Fig. 6. PDAC subtype-specific detection of cancer cell-derived proteins in circulation.

a Scheme of cancer cell-derived protein capture from serum: After orthotopic transplantation of MetRS*-expressing or WT (Ctrl) PDAC cells and ANL labeling, tumor-bearing mouse sera were collected, and tumor-derived proteins were enriched and analyzed. b Specifically enriched cancer cell-derived serum protein groups ranked by intensity.
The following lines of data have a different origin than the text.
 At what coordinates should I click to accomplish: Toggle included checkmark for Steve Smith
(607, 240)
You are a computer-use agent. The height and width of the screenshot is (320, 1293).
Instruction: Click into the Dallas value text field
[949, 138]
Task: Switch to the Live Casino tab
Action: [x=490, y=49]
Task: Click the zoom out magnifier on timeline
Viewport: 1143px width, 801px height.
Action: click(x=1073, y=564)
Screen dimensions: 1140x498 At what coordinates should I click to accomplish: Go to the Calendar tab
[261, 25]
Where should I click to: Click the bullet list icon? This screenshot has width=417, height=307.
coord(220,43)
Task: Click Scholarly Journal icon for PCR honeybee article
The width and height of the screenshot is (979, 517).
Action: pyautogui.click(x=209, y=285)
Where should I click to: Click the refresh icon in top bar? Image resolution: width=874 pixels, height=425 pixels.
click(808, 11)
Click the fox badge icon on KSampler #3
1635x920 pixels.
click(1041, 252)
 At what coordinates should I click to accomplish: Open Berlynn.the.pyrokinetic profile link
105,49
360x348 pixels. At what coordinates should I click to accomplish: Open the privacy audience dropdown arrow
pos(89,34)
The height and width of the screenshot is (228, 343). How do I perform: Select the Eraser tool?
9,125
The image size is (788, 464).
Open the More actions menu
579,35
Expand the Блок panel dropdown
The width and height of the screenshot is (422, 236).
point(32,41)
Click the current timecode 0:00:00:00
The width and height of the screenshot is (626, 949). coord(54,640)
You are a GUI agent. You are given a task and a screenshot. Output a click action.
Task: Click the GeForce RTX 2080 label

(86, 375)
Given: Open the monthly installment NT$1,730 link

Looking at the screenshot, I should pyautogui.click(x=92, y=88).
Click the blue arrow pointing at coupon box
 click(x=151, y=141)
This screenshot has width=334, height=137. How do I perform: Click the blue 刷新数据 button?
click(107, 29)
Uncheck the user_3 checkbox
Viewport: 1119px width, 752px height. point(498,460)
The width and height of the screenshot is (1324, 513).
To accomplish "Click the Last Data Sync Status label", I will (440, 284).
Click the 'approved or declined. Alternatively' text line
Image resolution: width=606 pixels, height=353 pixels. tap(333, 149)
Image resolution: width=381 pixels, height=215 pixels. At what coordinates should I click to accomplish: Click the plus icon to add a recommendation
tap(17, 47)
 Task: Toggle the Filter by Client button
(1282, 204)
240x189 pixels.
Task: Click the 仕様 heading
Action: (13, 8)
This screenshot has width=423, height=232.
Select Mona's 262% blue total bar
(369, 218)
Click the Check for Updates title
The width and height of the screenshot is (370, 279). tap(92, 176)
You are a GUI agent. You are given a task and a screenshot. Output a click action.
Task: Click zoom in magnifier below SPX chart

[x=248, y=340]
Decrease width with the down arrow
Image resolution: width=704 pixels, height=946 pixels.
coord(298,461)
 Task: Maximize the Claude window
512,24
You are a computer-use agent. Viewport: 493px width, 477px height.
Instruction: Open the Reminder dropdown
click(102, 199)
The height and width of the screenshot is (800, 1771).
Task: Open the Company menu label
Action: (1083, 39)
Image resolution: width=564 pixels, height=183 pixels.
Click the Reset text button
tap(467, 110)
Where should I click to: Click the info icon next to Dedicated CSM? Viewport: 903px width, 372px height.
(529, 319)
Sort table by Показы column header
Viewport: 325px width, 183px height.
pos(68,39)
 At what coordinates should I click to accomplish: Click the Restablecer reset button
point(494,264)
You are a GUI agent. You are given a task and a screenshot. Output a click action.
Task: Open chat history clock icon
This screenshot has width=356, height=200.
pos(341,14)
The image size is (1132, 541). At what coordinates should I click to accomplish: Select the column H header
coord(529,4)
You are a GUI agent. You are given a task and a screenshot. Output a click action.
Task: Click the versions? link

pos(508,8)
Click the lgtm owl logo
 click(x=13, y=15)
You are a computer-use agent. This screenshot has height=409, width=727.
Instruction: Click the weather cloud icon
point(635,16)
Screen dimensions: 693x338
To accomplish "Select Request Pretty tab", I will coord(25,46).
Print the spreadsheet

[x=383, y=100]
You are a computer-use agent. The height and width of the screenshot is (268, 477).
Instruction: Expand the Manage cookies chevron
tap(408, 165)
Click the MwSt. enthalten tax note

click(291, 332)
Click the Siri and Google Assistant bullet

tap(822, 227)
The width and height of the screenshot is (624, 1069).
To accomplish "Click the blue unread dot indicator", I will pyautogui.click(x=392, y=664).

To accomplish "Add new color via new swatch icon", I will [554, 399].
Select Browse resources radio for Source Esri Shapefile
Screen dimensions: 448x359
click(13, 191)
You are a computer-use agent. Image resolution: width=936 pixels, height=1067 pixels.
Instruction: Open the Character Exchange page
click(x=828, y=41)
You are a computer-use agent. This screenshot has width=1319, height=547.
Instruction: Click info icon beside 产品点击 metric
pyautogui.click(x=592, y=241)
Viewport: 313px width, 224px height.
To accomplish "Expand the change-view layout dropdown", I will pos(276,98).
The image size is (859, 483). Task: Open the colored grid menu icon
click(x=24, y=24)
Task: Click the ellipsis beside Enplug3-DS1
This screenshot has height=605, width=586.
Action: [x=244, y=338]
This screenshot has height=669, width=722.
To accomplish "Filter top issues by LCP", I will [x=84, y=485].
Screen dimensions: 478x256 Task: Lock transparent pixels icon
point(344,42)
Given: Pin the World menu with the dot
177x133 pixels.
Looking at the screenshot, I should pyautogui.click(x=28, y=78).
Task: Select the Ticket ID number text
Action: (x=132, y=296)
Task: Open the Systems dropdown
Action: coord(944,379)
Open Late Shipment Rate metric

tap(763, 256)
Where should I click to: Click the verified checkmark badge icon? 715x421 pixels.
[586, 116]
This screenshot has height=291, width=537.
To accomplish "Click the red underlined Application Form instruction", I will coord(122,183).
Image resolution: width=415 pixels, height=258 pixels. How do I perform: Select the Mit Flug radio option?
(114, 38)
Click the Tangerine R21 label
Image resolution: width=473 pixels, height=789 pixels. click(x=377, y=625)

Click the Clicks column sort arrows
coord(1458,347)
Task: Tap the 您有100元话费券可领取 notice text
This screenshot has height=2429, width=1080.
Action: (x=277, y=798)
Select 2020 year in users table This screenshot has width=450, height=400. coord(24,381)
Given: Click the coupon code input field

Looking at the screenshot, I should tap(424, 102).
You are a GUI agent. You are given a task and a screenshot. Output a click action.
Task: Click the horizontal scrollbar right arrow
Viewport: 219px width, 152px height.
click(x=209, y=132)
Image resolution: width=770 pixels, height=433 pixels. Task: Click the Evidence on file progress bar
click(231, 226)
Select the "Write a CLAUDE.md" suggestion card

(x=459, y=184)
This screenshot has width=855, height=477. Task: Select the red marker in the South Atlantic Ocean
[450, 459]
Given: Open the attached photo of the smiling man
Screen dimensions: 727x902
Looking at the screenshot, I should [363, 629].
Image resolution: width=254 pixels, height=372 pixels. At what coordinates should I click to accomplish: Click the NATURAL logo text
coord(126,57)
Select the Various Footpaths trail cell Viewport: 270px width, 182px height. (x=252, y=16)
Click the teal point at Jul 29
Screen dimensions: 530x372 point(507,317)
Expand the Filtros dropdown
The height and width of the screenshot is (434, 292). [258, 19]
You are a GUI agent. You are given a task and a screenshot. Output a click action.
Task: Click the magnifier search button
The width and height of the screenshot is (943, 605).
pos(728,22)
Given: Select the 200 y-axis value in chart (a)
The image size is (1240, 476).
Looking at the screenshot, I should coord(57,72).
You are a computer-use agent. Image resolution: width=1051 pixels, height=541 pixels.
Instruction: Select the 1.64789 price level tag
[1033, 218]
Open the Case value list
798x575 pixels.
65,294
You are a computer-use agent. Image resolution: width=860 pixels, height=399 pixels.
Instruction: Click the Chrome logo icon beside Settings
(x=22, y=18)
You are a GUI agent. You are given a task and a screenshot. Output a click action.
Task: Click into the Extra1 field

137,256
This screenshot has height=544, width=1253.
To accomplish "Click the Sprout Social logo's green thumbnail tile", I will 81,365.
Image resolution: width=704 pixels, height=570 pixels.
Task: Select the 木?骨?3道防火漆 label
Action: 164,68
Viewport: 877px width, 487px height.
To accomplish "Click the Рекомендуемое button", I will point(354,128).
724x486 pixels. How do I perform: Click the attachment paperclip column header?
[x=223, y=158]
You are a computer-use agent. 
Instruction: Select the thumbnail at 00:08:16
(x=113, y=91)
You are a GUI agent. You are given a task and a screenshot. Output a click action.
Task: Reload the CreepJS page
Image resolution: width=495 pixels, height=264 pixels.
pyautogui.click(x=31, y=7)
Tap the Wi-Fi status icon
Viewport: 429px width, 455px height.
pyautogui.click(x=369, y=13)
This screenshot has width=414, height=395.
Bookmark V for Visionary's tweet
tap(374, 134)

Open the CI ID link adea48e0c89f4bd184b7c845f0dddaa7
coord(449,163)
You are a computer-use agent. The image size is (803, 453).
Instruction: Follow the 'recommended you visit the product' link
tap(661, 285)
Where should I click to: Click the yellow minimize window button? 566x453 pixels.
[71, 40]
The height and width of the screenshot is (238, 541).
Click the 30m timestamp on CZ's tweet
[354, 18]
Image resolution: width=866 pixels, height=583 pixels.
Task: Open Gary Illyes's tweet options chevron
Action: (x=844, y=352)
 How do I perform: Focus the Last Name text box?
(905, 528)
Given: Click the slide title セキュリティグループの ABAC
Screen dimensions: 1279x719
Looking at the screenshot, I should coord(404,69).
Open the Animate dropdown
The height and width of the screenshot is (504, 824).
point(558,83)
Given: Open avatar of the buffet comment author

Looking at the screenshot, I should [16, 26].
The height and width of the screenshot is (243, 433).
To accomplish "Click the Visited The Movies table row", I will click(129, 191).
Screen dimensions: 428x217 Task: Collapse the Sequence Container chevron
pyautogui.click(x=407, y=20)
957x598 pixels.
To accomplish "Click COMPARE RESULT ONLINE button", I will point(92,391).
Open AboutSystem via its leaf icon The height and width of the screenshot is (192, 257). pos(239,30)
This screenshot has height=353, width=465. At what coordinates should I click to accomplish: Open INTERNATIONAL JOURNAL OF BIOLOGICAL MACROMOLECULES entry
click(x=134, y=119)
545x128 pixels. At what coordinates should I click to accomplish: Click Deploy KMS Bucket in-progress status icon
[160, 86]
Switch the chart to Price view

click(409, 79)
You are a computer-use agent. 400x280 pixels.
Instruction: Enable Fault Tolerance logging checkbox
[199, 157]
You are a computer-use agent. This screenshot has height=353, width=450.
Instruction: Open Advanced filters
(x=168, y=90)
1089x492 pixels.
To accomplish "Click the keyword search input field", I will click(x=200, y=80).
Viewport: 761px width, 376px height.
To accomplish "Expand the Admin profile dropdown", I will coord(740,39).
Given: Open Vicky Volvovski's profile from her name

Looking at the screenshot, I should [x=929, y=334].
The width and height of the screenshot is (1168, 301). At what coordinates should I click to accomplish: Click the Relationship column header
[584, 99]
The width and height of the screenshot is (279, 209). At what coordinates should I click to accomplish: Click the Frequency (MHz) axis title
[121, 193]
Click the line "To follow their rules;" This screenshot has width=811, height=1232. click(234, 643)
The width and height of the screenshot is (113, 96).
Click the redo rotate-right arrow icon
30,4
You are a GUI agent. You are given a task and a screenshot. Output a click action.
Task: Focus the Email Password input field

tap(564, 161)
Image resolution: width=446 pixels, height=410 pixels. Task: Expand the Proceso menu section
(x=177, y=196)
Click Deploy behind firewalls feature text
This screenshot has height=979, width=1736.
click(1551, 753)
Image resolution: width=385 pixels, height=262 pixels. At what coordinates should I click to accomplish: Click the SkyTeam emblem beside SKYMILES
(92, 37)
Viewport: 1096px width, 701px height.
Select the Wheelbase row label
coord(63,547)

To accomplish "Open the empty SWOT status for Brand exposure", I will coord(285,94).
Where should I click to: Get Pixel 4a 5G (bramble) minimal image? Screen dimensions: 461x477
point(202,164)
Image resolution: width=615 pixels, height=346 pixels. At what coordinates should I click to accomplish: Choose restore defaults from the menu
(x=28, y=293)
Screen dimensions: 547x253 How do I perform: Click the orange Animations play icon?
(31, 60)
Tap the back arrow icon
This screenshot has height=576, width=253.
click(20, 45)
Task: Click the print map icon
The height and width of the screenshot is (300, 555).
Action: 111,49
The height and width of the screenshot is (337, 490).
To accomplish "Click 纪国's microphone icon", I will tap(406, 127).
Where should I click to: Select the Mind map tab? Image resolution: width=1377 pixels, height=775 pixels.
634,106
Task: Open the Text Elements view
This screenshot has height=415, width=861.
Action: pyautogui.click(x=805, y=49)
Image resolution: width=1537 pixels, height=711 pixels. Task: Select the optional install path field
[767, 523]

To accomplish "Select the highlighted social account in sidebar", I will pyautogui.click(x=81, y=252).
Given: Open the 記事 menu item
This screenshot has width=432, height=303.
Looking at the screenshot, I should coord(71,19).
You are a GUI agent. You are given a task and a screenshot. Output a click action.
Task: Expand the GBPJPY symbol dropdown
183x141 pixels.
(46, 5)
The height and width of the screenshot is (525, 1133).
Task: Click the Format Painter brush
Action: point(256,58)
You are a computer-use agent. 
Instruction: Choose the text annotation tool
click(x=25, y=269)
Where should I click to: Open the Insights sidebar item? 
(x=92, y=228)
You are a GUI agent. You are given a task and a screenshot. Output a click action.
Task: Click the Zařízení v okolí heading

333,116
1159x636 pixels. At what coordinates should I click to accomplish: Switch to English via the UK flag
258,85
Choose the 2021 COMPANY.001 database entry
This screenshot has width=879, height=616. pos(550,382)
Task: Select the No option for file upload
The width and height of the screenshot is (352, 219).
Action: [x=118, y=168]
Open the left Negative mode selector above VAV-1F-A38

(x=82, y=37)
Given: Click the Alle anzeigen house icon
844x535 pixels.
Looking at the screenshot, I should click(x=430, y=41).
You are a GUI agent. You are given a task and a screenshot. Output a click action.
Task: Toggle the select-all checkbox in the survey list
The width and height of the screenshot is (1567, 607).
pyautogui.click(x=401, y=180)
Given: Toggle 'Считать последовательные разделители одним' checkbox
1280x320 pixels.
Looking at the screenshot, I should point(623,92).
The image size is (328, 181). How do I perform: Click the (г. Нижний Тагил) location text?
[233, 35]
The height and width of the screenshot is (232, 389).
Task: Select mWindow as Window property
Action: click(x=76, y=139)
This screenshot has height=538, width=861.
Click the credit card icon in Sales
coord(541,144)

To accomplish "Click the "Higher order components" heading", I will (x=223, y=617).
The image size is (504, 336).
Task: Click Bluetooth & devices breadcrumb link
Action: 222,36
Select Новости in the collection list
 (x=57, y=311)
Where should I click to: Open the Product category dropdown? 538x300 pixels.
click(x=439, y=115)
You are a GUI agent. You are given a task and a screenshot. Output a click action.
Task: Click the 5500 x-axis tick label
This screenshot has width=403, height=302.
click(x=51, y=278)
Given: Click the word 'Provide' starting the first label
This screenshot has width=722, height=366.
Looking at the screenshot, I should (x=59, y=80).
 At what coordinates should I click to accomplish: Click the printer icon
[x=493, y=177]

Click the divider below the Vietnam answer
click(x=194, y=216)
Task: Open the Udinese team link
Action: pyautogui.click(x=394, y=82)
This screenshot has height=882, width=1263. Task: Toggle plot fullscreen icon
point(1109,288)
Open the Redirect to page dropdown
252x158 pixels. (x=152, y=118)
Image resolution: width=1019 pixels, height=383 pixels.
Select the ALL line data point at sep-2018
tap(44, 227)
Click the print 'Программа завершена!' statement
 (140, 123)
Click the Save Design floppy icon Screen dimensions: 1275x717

Proteins with cytokine function are indicated. c Exclusively identified and overlap of specifically enriched 8513 and 8661 cancer cell-derived proteins (8661: n = 4, 8513: n = 3, biological replicates). d Cancer cell-derived matrisome proteins counts, summed total and relative LFQ intensities per matrisome category. e Fold change distribution of non-matrisome, and matrisome class proteins between PDAC subtypes. P-values were determined by a two-sided Welch’s t-test. f Volcano plot of 8661 and 8513 cancer cell-derived proteins in serum. GOCC annotated Laminin complex proteins (blue), fibrillar collagens (red), and proteins with significant fold changes (dark gray) are highlighted (two-sided Student’s t-test, permutation-based FDR = 0.05, S0 = 0.1). g Fold changes of pre-metastatic niche formation-associated proteins. Proteins with significant fold changes (two-sided Student’s t-test, permutation-based FDR = 0.05, S0 = 0.1) are indicated in bold. Source data are provided as a Source Data file.